The National Oceanic and Atmospheric Administration, NOAA, publishes weather measurements taken from stations around the
world. It started in 1901 with a handful of stations, and there are more than 35,000 stations today. Most of these
stations provide observations of the air temperature, wind speed, visibility, and more at least 24 times per day. This
fundamental dataset is the basis for a large amount of the data you see online, on tv, in weather apps, or anywhere else
you might see the weather including numerous commercial products. If you want to be able to forecast the weather, you
will need this data to train your models. It is also vital when looking at climate change. Jon Oliver recently discussed
this dataset and how important it is on, "Last Week Tonight". Check it out
The Source Data
NOAA's Global Integrated Surface Dataset's homepage is here
where you can find the details of the dataset and the link to download the raw data.
The data is provided in a few different formats, but if you want the data going back all the way to 1901, then you'll
need to parse the csvs. The csvs are archived in annual zip files which contain a csv for every station taking measurements
in that year. The NCEI provides documentation on the format of the csvs
here. This documentation is critical as
the observations are provided as whole numbers with a scaling factor, and the scaling factor is different for different
From a high level, each row of the csv has the date and time that the measurements were made and several
metrics that were recorded at that time. Each csv file contains a full year of a station's data. Only a few of the
metrics that a station might record are mandatory, as not all of the stations have the same capabilities and over the
years newer stations were brought online tracking additional metrics. Each row also contains all the information on the
station that made the recording including the name of the station, it's gps coordinates, the elevation of the station, etc.
Another challenge is that some of the columns of the csv have values which are a quoted list of comma separated values
themselves. So each csv row, has multiple csvs you need to parse in order to extract the data into a meaningful format.
Another problem with this format, is that in order to get the high and low temperature for a day you would
need all the rows for the day and compare the values for each. Additionally there is a lot of work required to
understand the data before you can use it well.
Modeling the Data in Dolt
When modeling this data, I wanted to make it easy to answer questions about what happened on a specific day, as opposed
to what happened on a specific hour. I wanted to make it easy to select date ranges in order to look at how the climate
is changing. I also wanted to make it easier to look at a specific metric, as opposed to all the metrics for a day.

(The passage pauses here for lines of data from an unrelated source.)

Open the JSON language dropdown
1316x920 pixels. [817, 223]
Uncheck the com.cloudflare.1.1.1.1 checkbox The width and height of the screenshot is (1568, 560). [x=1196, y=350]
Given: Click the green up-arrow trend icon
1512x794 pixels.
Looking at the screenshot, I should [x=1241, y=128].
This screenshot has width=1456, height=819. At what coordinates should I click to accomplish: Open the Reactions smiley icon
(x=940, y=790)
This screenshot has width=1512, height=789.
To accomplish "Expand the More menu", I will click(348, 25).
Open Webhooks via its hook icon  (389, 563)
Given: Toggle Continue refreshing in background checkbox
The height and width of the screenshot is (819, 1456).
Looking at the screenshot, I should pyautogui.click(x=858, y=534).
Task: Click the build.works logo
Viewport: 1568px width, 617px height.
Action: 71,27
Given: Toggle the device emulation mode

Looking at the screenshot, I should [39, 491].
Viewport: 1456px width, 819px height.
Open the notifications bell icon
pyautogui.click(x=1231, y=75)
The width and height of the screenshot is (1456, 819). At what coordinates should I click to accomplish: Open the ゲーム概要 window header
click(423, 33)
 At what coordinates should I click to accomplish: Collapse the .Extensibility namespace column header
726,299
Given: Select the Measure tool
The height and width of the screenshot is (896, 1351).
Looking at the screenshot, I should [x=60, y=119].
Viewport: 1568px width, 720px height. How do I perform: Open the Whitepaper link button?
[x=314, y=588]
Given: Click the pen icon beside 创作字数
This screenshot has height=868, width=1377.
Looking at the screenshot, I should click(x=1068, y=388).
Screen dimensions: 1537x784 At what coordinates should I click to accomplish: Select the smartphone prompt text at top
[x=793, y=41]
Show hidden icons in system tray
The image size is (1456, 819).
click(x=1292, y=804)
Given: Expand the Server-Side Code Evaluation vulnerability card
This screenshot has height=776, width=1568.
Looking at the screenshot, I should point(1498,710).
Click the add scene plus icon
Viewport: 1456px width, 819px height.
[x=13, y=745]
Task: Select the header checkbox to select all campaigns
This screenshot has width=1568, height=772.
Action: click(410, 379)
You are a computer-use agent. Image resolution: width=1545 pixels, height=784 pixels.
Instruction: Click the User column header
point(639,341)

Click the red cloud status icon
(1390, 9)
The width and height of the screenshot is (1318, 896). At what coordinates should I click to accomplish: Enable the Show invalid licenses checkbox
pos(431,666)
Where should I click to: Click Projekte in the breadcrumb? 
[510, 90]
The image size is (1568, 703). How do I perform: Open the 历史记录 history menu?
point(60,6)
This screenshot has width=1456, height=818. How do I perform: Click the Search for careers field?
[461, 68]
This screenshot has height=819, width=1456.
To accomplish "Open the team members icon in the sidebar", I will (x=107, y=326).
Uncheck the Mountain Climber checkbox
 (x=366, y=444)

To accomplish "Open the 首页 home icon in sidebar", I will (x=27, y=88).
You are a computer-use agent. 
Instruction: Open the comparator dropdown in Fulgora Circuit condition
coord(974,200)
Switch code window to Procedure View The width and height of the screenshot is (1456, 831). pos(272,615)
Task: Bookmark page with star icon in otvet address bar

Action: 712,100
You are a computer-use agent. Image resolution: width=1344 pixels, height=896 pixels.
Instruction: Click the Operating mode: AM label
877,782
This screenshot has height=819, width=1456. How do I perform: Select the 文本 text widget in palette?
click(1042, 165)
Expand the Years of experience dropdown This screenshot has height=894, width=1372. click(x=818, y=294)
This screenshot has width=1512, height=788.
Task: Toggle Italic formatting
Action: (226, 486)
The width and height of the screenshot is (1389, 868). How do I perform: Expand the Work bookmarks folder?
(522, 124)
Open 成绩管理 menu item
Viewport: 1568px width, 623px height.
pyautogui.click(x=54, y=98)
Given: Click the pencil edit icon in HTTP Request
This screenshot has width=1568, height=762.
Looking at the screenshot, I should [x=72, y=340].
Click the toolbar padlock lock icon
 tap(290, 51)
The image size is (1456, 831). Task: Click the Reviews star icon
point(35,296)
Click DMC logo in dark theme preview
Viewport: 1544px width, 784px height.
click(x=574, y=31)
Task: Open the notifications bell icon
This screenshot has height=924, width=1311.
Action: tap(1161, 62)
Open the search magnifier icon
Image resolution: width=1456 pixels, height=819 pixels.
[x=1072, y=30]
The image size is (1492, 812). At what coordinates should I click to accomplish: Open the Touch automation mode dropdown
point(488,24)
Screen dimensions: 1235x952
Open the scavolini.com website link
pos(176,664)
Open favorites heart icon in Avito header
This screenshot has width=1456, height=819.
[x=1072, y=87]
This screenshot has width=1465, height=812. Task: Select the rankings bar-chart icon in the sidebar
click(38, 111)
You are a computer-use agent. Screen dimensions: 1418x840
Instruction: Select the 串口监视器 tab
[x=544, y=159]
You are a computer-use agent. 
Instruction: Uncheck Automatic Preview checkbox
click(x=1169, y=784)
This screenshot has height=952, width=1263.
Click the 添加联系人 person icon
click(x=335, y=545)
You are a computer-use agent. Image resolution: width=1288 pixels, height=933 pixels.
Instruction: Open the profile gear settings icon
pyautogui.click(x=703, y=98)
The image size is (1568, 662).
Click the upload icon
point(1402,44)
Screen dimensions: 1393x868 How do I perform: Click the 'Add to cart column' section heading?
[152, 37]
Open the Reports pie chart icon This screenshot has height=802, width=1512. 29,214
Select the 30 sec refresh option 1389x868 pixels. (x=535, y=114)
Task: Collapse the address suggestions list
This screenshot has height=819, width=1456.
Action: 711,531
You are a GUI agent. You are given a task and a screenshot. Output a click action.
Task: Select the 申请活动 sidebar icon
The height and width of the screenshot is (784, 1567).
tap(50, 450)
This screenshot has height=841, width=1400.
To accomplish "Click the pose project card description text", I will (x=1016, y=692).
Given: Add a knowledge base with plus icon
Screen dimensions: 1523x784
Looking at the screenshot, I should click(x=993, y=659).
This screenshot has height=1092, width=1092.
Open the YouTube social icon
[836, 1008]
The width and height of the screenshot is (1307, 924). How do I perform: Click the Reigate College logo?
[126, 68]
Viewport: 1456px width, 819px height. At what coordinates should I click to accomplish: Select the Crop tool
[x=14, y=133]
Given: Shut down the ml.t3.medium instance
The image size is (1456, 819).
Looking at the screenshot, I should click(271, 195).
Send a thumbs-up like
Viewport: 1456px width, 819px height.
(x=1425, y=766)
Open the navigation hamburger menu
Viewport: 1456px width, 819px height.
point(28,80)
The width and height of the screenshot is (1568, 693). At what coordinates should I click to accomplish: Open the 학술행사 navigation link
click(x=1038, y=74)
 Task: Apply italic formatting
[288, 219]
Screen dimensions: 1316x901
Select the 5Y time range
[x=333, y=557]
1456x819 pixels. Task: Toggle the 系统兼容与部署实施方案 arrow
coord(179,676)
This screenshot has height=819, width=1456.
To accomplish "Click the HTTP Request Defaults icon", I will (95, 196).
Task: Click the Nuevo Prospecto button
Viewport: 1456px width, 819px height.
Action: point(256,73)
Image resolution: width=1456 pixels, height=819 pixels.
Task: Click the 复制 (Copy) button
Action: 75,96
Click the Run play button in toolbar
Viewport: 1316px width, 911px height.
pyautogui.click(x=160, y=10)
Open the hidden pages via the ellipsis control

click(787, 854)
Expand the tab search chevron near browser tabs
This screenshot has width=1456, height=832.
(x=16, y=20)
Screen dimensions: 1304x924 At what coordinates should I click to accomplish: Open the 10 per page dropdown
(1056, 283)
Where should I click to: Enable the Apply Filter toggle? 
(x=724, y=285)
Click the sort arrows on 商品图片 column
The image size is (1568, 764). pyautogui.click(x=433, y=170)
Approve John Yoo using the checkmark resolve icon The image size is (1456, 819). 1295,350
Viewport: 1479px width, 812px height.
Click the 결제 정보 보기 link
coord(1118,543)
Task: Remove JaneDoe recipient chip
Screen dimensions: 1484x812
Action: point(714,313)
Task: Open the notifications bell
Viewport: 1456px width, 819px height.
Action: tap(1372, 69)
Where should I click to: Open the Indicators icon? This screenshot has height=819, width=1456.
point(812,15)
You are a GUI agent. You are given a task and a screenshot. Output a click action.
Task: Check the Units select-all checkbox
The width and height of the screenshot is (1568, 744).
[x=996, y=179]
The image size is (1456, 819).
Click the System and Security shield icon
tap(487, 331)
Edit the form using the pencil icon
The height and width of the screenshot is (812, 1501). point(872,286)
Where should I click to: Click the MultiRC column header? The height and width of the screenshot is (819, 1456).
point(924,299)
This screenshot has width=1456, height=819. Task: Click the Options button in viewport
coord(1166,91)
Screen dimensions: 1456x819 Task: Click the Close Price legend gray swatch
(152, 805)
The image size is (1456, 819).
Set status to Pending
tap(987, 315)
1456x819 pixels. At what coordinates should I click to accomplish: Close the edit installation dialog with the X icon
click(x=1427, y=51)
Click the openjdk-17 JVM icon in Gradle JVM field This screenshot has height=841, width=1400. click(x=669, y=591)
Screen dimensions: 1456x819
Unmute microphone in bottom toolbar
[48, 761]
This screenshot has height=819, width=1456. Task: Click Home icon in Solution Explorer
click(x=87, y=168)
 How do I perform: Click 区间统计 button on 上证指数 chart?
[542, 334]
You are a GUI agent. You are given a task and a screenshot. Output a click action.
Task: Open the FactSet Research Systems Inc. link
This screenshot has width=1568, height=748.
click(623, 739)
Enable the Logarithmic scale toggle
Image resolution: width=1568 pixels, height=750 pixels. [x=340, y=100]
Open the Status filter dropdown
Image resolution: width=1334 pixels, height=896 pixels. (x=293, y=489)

To accomplish this each of the mandatory observations is in it's own table and a row contains up to 24 hourly
observations for that metric, and the high, low, average, and median observation for that day. There is also a separate
table for the station data rather than duplicate that data over and over again. All tables are keyed off the station's
ID. The tables are
The unique thing that we can do in Dolt is model each day as a single commit.
This makes it fast, and easy to query a specific day by checking out the commit corresponding to the day. Now if you
want to query to see how things have changed over time you can query the Dolt history table for the metric you are
interested in. If you want to see how air temperature has changed in Melbourne International Airport in Australia
between January 1st 2000 and today you could run:
WHERE station = '94866099999' AND commit_date >= '2000-01-01'
The downside to this approach is that it makes it very difficult to make corrections in past data. An assumption being
made when you query this data is that any date will appear only once in the commit history. If a mistake was made in a
previous import, the HEAD would need to be rewound to the problematic commit, and all the dates from that point forward
would need to be re-imported. This is unlike Dolt datasets I have modeled in
the past where the date of the commit is not a core piece of the data. Another way to model this would be to include
the date of the observations on each row. When modeled in this way a correction would be a simple operation of
overwriting the data with the appropriate corrections, and there would be no need to import everything after that, and
a diff would be able to show times when corrections were made.
The Import Programs
There are two binaries used to import the data. The first processes the archive going all the way back to 1901. It was
run one time to seed the data repository with all the historic data. The second is an incremental update job that runs
daily. It attempts to download and process only new data that has become available since it was last run.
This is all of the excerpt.